Here, because Commissioner Kelly possessed absolute privilege when he submitted the affidavit to the state court in the course of Boss's Article 78 proceedings, and because Kelly's statements in that affidavit were directly relevant to those proceedings -- they set forth his reasons for assigning Boss to duty without a gun -- Boss's defamation claim should be dismissed.
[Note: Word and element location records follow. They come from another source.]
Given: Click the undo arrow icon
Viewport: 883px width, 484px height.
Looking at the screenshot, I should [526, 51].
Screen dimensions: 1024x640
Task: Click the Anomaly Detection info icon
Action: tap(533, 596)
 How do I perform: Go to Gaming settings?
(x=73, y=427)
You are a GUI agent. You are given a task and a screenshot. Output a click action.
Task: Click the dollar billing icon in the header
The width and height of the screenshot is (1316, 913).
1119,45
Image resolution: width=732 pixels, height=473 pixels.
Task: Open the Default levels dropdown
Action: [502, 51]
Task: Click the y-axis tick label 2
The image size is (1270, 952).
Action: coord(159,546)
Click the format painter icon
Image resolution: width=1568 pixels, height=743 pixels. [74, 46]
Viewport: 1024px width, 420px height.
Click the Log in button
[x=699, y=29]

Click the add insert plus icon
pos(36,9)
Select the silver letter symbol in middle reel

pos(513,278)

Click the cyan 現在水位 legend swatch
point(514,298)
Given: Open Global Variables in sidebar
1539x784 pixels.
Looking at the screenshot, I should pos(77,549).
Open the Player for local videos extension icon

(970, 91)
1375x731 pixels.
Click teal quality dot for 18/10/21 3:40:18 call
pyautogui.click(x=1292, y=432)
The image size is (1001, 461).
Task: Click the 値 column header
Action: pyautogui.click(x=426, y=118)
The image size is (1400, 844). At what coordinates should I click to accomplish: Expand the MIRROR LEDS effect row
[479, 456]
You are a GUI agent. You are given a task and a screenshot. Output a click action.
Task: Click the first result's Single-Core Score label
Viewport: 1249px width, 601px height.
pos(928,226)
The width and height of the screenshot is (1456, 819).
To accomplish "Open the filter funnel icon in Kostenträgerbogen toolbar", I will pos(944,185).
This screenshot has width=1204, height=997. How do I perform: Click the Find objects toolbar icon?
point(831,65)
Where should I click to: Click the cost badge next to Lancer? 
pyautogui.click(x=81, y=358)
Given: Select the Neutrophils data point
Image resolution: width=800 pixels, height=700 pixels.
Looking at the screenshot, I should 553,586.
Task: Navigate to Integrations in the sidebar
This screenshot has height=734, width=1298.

Apparently realizing that Commissioner Kelly's actual affidavit cannot serve as the basis for Boss's defamation claim, plaintiff points out that his Complaint alleges that Kelly violated Boss's liberty interests not by submitting the affidavit itself, but by "standing by and behaving consistent with his sworn affidavit." (Compl. ¶ 43.) However, the Court finds unpersuasive Boss's attempt to reclassify Kelly's privileged affidavit as either conduct or distinct speech because he did not at some later point withdraw or disavow the affidavit. Moreover, the portion of the Complaint describing this second cause of action does not allege any defamatory statements or conduct other than the affidavit submitted by Commissioner Kelly.*fn1 (See Compl. ¶¶ 41-46.) Thus, Boss's attempted distinction is meaningless and does not change the fact that his liberty interest claim is based on a privileged affidavit that the Commissioner submitted as part of a legal proceeding. Accordingly, Claim 2 is dismissed with prejudice.
Because Boss has failed to state a valid claim for deprivation of any constitutionally protected property or liberty interest without due process, defendants' motion to dismiss the Complaint is granted with prejudice.